> **Task description**: Range to output from the entries below: the line containing "The height and width of the screenshot is (520, 1151)." through the line containing "Task: Open Configure for FileDirAccess rule". Set it down exactly, ends included, nothing else.

> **Data**:
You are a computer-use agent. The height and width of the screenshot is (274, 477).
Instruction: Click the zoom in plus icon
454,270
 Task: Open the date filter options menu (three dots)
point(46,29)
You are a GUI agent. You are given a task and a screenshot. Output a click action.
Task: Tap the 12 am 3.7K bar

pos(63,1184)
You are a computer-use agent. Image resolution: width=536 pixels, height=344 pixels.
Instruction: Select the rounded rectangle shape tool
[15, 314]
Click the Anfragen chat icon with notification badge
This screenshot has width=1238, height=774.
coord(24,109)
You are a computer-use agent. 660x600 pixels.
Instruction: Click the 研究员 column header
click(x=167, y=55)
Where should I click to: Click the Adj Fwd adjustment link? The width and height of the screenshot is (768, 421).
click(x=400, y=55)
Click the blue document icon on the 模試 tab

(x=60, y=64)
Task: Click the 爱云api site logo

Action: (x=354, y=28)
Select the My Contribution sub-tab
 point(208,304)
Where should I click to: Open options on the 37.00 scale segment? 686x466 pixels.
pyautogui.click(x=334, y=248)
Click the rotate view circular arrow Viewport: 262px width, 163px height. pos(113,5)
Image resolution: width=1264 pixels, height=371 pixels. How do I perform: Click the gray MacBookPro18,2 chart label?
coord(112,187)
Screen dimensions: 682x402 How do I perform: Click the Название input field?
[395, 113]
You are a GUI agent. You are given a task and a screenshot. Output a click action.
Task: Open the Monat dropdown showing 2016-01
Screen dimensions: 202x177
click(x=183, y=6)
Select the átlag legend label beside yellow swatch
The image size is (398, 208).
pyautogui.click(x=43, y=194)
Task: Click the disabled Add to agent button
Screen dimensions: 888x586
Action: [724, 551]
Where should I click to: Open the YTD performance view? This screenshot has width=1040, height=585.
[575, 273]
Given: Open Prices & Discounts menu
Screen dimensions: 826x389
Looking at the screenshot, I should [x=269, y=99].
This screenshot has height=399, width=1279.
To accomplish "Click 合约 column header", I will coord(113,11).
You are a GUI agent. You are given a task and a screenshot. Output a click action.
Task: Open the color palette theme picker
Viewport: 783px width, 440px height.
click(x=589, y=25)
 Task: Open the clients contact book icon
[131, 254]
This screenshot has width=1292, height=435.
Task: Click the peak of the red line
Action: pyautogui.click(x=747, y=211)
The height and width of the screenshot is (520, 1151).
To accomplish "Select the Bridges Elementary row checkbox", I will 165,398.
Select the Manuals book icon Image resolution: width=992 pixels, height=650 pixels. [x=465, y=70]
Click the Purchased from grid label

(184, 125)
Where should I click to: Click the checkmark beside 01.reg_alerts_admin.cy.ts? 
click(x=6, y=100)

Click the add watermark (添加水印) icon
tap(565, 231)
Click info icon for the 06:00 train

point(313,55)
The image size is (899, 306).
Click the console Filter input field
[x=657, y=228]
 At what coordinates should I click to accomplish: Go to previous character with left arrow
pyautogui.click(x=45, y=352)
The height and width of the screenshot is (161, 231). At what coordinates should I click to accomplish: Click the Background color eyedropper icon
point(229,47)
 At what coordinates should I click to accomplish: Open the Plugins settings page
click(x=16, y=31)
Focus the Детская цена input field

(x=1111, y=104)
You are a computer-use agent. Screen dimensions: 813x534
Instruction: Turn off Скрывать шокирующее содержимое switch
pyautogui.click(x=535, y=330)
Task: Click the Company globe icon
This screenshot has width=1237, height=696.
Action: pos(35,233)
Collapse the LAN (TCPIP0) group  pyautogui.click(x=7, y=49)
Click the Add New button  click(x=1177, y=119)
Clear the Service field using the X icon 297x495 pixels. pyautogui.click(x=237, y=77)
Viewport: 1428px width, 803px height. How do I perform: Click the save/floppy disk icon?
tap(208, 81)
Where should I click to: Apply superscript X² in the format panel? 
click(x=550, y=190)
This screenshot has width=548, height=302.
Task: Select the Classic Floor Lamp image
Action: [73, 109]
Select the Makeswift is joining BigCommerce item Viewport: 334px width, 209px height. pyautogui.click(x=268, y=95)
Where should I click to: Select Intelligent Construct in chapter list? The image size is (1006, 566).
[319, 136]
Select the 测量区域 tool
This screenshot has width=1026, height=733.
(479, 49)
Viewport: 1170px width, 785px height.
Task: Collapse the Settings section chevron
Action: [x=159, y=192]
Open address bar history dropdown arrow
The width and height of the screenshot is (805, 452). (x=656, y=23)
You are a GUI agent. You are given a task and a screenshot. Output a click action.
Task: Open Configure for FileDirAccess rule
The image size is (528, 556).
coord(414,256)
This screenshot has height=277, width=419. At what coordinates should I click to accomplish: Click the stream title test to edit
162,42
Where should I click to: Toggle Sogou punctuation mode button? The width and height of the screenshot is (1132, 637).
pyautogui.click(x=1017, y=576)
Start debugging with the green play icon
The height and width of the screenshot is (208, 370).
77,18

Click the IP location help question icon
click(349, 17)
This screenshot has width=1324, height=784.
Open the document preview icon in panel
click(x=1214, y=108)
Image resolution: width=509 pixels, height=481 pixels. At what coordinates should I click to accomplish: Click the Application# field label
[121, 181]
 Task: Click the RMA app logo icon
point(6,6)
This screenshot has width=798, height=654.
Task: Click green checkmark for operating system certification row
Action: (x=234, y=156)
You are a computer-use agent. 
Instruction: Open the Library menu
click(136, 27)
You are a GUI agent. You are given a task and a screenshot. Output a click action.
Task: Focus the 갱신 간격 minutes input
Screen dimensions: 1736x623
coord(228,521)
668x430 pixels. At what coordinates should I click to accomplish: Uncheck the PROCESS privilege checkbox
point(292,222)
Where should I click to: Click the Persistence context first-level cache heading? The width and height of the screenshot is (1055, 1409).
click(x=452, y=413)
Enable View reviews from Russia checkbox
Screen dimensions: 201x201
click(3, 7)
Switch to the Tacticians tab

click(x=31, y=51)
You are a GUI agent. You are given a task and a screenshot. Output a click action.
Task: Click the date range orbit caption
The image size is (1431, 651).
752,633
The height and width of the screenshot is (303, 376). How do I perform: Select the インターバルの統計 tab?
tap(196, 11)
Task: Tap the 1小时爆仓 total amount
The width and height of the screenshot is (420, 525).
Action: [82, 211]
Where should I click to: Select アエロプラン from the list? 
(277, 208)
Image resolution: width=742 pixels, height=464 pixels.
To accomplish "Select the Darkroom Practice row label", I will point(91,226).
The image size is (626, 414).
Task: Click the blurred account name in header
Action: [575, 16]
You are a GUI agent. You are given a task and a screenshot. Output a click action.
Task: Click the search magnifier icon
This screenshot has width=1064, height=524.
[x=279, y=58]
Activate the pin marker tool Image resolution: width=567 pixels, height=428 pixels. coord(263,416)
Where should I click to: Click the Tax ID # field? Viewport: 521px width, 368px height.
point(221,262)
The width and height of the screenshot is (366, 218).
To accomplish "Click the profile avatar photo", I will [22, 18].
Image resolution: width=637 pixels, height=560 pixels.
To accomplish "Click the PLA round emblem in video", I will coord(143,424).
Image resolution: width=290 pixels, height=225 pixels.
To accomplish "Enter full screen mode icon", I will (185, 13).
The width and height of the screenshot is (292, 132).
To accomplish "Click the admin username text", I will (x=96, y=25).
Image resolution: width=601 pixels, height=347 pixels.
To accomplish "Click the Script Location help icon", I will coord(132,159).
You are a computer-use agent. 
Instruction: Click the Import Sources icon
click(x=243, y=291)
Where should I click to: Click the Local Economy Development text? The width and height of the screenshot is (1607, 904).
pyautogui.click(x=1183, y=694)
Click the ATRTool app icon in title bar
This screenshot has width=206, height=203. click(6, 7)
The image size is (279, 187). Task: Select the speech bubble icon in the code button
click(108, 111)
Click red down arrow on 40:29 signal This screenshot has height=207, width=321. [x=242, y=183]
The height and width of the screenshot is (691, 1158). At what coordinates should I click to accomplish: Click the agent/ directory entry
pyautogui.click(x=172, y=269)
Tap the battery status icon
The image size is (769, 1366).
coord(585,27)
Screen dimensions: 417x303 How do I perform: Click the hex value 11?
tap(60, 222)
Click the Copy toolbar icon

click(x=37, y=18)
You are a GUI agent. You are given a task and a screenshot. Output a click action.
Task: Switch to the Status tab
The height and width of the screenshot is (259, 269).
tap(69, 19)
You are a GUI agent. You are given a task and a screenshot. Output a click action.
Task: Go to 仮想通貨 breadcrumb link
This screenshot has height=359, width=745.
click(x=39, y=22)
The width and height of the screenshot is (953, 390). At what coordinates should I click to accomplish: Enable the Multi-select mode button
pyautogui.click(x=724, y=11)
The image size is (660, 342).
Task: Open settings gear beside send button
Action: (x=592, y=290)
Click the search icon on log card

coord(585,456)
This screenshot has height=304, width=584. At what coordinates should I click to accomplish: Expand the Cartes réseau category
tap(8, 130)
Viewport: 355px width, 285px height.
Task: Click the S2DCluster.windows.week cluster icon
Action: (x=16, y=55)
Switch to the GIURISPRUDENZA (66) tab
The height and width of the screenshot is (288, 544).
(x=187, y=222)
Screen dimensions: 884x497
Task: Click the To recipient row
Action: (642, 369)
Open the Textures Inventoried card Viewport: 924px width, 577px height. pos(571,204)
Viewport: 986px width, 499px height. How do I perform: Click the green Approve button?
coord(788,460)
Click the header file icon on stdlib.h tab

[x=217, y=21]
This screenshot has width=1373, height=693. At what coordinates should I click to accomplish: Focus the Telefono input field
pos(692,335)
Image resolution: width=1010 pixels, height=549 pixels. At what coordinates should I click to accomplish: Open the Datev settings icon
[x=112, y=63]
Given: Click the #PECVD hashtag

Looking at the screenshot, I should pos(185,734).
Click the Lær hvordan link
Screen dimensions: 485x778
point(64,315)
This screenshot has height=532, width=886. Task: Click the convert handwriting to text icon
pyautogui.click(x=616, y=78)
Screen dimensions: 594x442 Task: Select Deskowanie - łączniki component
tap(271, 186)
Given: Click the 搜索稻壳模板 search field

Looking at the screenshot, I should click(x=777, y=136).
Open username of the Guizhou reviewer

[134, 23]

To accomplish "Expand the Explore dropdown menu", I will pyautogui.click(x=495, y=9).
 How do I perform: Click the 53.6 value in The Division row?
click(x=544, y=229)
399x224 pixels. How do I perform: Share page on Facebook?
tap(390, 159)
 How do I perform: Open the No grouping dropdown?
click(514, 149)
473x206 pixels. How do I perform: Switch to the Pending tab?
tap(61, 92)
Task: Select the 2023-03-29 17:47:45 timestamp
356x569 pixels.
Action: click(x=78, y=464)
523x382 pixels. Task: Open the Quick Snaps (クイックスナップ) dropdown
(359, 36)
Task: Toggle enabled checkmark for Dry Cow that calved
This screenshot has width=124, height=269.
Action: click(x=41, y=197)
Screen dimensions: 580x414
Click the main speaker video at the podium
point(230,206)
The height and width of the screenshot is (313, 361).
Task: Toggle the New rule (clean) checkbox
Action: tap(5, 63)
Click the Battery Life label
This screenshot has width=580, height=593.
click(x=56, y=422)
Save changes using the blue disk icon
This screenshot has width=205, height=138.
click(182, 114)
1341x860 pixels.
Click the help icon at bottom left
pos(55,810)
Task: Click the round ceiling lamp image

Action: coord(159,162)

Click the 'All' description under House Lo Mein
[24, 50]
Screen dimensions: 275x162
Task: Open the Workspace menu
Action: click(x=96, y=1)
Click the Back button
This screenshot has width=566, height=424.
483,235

> **Exercise response**:
The height and width of the screenshot is (520, 1151).
To accomplish "Select the Bridges Elementary row checkbox", I will 165,398.
Select the Manuals book icon Image resolution: width=992 pixels, height=650 pixels. [x=465, y=70]
Click the Purchased from grid label

(184, 125)
Where should I click to: Click the checkmark beside 01.reg_alerts_admin.cy.ts? 
click(x=6, y=100)

Click the add watermark (添加水印) icon
tap(565, 231)
Click info icon for the 06:00 train

point(313,55)
The image size is (899, 306).
Click the console Filter input field
[x=657, y=228]
 At what coordinates should I click to accomplish: Go to previous character with left arrow
pyautogui.click(x=45, y=352)
The height and width of the screenshot is (161, 231). At what coordinates should I click to accomplish: Click the Background color eyedropper icon
point(229,47)
 At what coordinates should I click to accomplish: Open the Plugins settings page
click(x=16, y=31)
Focus the Детская цена input field

(x=1111, y=104)
You are a computer-use agent. Screen dimensions: 813x534
Instruction: Turn off Скрывать шокирующее содержимое switch
pyautogui.click(x=535, y=330)
Task: Click the Company globe icon
This screenshot has width=1237, height=696.
Action: pos(35,233)
Collapse the LAN (TCPIP0) group  pyautogui.click(x=7, y=49)
Click the Add New button  click(x=1177, y=119)
Clear the Service field using the X icon 297x495 pixels. pyautogui.click(x=237, y=77)
Viewport: 1428px width, 803px height. How do I perform: Click the save/floppy disk icon?
tap(208, 81)
Where should I click to: Apply superscript X² in the format panel? 
click(x=550, y=190)
This screenshot has width=548, height=302.
Task: Select the Classic Floor Lamp image
Action: [73, 109]
Select the Makeswift is joining BigCommerce item Viewport: 334px width, 209px height. pyautogui.click(x=268, y=95)
Where should I click to: Select Intelligent Construct in chapter list? The image size is (1006, 566).
[319, 136]
Select the 测量区域 tool
This screenshot has width=1026, height=733.
(479, 49)
Viewport: 1170px width, 785px height.
Task: Collapse the Settings section chevron
Action: [x=159, y=192]
Open address bar history dropdown arrow
The width and height of the screenshot is (805, 452). (x=656, y=23)
You are a GUI agent. You are given a task and a screenshot. Output a click action.
Task: Open Configure for FileDirAccess rule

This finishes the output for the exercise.